Koleksium atau buku kumpulan hukum yang kini beredar di tengah masyarakat - yang umumnya dikenal dengan nama risalah amaliyah atau Risalah Taudhih Al-Masail - adalah karya para Marja' Taklid (Mujtahid). Usaha mereka dalam menyimpulkan sebuah hukum dari sumber-sumbernya terkadang memakan waktu yang cukup panjang. Namun, mengingat risalah-risalah amaliyah itu disusun dengan tujuan menjadi rujukan masyarakat, dan kondisi ini telah berjalan lebih dari lima puluh tahun sehingga buku-buku tersebut tidak dapat dijadikan materi pelajaran yang relevan bagi generasi muda, terutama kaum remaja. Kesulitan ini menjadi lebih mendesak tatkala buku-buku itu menggunakan istilah-istilah teknis fikih dan gaya penulisan yang rumit sehingga tidak mudah dipahami, meskipun amat berguna dalam kapasitasnya sebagai buku fikih dengan tujuan penyusunannya untuk memenuhi kebutuhan kalangan khusus. Bila diandaikan risalah amaliah yang ditulis selama ini, ia tak ubahnya dengan toko obat yang tidak dibuat khusus untuk kelompok usia tertentu yang dapat memanfaatkannya, tetapi dibuka untuk segala usia.

Dari dulu sampai sekarang pun di Hawzah Ilmiyah, sudah tertata secara baik kitab-kitab khusus untuk setiap tingkat pendidikan dari masing-masing jurusan dan bidang ilmu, termasuk jurusan fikih. Sejak dahulu tidak ada pemula yang hendak mendalami fikih akan diajarkan kepadanya kitab Makasib karya Syaikh Al-Anshari. Sebagaimana untuk mempelajari ilmu ushul fikih, seorang pelajar muda tidak langsung membaca kitab Kifayah Al-Ushul karya Al-Muhaqqiq Al-Khurasani.
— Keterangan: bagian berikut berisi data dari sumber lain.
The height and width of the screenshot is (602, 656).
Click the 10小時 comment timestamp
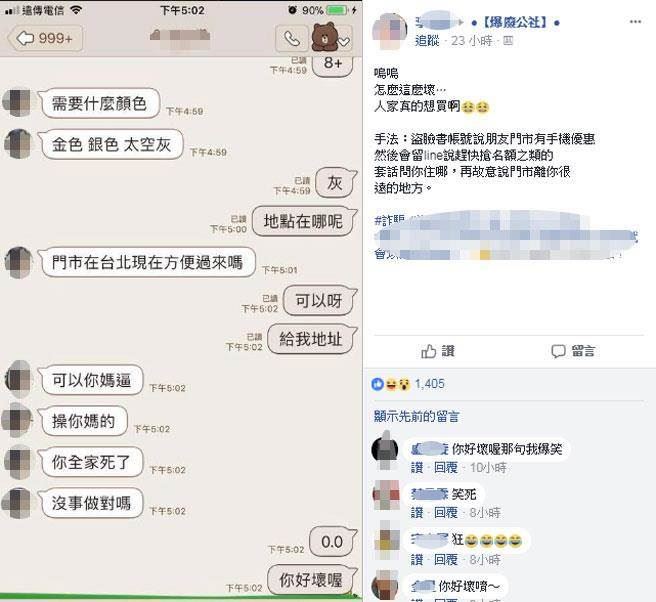488,467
Atau, katakanlah mereka yang ingin mempelajari filsafat tidak akan memulainya dengan membaca kitab Al-Asfar Al-Arba'ah adikarya Mulla Shadra . Karena secara logis, setiap pelajar pemula akan mulai studi dengan menelaah kitab-kitab yang sederhana sehingga mendapatkan kerangka dasar dari ilmu yang akan ditekuninya untuk kemudian mempelajari kitab yang lebih spesifik dan detail.
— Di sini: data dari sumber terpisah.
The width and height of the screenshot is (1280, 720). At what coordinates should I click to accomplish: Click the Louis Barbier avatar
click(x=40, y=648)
Saat ini, materi pelajaran fikih di Hawzah Ilmiyah dibagi menjadi tiga macam:

1. Fikih nirargumentasi seperti; Risalah Taudhih Al-Masail dan Al-'Urwah Al-Wutsqa .

2. Fikih semi argumentatif seperti; Ar-Raudhah Al-Bahiyah dan Syarayi' Al-Islam .

3. Fikih murni argumentatif seperti; Jawahir Al-Kalam dan Al-Hadaiq An-Nadhirah .

Dengan demikian, sudah seharusnya risalah amaliyah diterbitkan sesuai dengan tingkat pemahaman masyarakat dan kebutuhan mereka sehingga proses belajar dan pelaksanaan tugas-tugas syariat dengan tanpa adanya kesulitan serta bisa menambah ilmu agama mereka dengan cara yang paling tepat.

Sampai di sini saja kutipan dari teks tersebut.